CT Pulmonary Angiography > Introuduction > Why CTPA?


CT pulmonary arteriography (CTPA) is evolving as the predominant noninvasive modality for the diagnosis of pulmonary embolism. CTPA is more often definitive than pulmonary scintigraphy, and CTPA may also disclose causes of hypoxemia other than pulmonary embolism. However, as there has been increased usage of CTPA, there has not been a concomitant increase in educative efforts in its interpretation. Examine this normal CTPA below.

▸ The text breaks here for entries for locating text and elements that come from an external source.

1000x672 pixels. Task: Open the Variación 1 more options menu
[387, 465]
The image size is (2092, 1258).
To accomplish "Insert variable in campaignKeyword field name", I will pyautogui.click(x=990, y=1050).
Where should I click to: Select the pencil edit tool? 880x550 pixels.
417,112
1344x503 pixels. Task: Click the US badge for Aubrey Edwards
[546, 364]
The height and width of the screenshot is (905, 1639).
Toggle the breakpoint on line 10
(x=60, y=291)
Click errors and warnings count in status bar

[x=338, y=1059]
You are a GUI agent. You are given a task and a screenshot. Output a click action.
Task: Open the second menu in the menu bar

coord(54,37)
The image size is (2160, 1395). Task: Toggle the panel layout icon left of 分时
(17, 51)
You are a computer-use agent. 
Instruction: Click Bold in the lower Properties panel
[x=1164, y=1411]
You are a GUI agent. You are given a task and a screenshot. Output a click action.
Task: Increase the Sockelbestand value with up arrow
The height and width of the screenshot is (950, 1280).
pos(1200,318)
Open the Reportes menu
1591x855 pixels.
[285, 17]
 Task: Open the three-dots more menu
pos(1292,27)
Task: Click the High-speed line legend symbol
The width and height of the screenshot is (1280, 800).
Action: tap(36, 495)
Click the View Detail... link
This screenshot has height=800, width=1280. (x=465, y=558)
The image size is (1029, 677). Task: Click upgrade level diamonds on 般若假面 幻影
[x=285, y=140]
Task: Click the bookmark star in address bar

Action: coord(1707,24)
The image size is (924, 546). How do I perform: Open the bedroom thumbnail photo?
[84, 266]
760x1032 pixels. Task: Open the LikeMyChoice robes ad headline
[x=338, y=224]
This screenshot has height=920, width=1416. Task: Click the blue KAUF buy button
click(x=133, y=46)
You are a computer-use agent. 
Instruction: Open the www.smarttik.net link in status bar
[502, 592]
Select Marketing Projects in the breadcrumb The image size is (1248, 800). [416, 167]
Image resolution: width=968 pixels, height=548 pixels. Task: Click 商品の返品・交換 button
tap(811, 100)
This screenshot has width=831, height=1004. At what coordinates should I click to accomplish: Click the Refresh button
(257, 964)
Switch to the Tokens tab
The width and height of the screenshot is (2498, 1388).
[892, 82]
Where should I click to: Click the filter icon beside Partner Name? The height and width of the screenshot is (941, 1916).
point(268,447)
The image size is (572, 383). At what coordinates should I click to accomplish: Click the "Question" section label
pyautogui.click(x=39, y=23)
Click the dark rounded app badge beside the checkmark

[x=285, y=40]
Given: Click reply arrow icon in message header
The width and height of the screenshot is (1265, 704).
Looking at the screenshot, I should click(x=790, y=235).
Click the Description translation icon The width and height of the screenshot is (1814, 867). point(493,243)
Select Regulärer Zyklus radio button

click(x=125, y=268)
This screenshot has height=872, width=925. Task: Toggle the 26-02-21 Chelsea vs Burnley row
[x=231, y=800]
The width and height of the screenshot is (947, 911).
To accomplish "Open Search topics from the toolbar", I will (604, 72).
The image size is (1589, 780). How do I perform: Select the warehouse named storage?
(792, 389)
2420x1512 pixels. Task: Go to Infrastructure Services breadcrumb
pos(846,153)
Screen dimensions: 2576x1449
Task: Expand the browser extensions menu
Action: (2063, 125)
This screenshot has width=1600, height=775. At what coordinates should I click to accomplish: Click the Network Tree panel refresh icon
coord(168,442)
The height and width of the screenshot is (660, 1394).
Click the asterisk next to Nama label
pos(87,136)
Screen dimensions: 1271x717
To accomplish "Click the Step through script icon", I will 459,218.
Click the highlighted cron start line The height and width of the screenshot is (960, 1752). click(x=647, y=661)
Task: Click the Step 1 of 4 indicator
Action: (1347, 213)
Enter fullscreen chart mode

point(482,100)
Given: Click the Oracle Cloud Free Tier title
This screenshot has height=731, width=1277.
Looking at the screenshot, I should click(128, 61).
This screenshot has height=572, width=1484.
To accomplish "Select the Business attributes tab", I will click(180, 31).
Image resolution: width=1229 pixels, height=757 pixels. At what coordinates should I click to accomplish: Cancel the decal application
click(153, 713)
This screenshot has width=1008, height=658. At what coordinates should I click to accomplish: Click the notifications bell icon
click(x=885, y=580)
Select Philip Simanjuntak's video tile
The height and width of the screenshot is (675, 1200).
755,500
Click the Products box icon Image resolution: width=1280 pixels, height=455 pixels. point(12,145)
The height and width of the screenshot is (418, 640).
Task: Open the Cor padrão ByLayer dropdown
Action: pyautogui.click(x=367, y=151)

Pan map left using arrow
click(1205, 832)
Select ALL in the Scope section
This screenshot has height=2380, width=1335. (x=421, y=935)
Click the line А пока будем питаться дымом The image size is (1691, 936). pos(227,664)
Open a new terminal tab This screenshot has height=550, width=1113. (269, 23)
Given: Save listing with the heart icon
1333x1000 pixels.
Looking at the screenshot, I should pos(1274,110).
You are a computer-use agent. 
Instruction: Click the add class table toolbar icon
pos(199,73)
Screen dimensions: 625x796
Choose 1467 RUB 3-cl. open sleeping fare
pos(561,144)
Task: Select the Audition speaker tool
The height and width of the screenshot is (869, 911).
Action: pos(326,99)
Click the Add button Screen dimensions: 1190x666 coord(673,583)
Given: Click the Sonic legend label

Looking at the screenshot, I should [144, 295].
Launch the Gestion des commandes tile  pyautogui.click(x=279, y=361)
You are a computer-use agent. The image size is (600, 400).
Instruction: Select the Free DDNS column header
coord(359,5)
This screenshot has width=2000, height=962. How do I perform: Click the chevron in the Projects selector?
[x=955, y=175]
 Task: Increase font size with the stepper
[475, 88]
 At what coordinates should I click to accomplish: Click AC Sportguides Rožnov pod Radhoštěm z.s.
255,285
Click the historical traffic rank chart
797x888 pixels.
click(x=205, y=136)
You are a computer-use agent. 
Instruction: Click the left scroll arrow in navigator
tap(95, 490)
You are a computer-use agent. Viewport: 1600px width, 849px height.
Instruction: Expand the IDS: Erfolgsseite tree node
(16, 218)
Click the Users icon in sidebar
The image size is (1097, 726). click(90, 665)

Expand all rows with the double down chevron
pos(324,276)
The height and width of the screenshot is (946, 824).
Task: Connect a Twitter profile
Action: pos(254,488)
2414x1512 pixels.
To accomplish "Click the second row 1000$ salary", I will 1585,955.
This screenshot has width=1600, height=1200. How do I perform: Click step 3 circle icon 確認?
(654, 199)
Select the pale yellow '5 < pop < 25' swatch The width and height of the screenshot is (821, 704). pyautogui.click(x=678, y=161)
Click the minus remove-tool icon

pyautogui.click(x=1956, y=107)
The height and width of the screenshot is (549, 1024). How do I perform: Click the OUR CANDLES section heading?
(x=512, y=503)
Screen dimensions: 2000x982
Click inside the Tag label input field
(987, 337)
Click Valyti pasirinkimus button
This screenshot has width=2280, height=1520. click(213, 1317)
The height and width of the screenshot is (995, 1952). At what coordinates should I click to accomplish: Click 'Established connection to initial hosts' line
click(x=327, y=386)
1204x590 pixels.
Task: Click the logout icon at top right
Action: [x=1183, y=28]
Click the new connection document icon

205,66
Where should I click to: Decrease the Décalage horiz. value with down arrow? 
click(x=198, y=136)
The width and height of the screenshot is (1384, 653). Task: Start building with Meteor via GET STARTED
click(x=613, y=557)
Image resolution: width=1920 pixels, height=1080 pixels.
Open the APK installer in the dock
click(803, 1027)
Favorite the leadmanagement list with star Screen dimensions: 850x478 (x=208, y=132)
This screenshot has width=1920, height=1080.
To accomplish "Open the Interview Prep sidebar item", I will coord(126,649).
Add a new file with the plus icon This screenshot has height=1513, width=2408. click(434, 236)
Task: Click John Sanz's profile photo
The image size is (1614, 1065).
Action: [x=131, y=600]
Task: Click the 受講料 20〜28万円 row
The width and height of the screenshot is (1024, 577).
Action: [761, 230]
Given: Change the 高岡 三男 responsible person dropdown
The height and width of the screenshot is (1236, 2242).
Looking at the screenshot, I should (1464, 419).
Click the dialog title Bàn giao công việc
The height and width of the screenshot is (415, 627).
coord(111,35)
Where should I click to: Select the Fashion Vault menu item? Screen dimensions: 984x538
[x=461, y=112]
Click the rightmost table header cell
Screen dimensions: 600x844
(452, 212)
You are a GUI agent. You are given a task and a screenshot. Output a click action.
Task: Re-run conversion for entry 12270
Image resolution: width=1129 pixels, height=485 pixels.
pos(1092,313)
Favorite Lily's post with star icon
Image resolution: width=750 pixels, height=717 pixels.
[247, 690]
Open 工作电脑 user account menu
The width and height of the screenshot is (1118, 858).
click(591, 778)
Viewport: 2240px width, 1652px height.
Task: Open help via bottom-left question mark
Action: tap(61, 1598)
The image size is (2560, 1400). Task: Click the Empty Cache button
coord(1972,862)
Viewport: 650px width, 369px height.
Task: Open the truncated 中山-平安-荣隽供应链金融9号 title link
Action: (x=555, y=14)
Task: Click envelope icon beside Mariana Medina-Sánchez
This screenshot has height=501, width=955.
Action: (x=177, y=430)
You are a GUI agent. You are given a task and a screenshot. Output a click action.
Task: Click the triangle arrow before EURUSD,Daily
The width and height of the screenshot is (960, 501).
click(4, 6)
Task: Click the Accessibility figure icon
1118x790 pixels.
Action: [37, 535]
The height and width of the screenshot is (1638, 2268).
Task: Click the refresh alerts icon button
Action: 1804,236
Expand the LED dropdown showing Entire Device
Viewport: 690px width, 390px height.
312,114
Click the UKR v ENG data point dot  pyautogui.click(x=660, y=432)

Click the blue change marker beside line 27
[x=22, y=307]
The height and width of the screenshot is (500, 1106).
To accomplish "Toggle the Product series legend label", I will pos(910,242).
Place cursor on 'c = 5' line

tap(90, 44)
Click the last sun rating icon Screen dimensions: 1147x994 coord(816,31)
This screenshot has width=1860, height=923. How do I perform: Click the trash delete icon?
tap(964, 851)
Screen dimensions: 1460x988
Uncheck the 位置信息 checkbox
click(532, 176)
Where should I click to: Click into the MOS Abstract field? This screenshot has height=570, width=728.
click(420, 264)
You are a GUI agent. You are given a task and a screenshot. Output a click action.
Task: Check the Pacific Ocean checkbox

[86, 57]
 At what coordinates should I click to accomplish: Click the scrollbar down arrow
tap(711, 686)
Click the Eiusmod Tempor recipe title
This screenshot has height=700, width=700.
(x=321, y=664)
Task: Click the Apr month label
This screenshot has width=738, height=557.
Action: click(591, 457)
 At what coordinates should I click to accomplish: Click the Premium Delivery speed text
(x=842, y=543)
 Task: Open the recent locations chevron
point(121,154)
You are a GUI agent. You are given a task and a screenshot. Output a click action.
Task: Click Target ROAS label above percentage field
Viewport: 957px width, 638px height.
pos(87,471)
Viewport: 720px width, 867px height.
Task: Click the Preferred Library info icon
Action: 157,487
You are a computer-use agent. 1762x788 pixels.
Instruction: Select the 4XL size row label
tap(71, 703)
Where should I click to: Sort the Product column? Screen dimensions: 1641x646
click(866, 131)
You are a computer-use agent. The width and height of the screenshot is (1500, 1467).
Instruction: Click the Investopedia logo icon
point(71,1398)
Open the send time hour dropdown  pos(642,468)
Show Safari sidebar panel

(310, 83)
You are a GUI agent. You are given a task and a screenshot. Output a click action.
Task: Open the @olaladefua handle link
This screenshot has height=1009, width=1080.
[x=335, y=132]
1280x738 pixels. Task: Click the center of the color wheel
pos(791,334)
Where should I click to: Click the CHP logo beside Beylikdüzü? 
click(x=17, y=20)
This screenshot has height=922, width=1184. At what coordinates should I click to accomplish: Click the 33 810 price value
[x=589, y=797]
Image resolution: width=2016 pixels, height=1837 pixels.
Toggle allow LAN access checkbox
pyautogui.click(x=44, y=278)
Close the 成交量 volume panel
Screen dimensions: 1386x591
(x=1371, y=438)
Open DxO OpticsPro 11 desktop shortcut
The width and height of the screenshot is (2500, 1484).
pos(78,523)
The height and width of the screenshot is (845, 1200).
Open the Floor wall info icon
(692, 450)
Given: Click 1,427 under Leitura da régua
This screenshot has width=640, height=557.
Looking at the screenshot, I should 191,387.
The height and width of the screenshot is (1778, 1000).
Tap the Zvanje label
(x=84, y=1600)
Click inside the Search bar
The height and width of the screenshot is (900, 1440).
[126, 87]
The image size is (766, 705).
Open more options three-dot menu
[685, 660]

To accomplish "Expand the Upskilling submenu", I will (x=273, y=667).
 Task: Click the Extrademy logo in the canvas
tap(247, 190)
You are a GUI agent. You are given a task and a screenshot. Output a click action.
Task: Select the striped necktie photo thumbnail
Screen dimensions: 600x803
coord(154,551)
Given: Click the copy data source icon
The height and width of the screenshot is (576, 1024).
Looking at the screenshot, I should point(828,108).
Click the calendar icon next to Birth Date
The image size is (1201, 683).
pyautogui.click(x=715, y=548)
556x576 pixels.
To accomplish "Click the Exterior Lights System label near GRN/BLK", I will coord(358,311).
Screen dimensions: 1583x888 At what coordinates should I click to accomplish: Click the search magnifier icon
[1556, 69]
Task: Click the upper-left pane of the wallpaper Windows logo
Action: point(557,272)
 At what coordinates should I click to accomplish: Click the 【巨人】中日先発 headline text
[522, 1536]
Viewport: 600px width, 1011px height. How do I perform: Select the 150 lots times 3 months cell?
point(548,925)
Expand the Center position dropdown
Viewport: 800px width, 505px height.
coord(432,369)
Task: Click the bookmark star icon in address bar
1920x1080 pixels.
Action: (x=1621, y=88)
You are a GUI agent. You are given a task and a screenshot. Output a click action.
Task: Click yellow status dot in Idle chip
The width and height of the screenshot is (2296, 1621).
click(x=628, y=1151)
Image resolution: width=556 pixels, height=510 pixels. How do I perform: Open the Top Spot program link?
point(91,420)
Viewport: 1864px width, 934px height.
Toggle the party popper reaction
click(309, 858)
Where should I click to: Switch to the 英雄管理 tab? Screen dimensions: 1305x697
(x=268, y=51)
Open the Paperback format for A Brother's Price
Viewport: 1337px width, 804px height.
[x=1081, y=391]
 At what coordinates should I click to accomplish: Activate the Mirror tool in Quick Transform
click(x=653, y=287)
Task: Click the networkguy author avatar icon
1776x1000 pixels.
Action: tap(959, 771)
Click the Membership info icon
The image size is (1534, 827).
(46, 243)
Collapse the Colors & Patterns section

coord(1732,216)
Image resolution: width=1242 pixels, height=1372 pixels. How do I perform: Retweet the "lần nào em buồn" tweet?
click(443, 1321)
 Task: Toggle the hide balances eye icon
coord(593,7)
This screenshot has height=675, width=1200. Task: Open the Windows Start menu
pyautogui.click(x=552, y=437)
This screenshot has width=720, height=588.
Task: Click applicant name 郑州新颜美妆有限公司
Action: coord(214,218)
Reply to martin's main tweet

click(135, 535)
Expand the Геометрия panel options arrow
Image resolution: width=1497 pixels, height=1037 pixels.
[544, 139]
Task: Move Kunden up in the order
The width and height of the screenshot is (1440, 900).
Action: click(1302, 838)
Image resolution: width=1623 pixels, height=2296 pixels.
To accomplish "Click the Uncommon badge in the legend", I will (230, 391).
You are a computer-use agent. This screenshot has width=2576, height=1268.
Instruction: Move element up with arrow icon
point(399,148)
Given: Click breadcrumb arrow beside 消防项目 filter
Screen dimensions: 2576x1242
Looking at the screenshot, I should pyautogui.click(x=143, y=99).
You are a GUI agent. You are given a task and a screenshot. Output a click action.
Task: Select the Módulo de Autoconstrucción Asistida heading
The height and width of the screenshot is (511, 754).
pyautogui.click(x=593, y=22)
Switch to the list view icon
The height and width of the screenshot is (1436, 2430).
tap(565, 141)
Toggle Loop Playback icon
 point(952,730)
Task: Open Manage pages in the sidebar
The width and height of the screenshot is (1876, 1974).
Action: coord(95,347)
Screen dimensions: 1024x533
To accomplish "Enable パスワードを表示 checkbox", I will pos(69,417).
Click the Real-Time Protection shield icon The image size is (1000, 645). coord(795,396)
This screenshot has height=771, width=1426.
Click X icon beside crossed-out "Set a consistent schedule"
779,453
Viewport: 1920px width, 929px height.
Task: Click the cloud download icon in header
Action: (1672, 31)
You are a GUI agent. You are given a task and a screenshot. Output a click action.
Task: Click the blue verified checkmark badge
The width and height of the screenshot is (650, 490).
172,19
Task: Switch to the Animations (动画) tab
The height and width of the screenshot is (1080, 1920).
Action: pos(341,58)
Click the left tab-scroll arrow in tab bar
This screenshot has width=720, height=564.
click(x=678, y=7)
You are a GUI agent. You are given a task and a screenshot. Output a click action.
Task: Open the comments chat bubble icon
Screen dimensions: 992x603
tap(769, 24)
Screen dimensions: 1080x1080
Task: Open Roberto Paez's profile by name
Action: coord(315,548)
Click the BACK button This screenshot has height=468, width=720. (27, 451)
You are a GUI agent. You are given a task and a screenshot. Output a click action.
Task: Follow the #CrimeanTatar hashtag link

Recently, the Prospective Investigation of Pulmonary Embolism Diagnosis (PIOPED) II study, a multicenter, prospective trial, evaluated the utility of CT in the evaluation of suspected PE. Included in this study were CTPA and pelvic-lower extremity CT venography (CTV). Using a composite reference standard and 4-, 8-, and 16-MDCT, PIOPED II demonstrated sensitivity and specificity of 83% and 96% (PPV 86%, NPV 95%) for CTPA alone and 90% and 95% (PPV 85%, NPV 97%) for CTPA-CTV. The accuracy of these tests were improved when used in conjunction with clinical evaluation, with a positive predictive value of 96% and 92% in patients with high and intermediate clinical probability, and a negative predictive value of 97% in patients with low clinical probability. Other recent large-scale outcome studies have also demonstrated high negative predictive values for CTPA, with a very low rate of subsequent thromboembolism in untreated patients following negative CTPA. In PIOPED II, discordant finding, however, showed much lower accuracy, with a 42% false positive rate in low clinical probability cases and an 18-40% false negative rate in high clinical probability cases.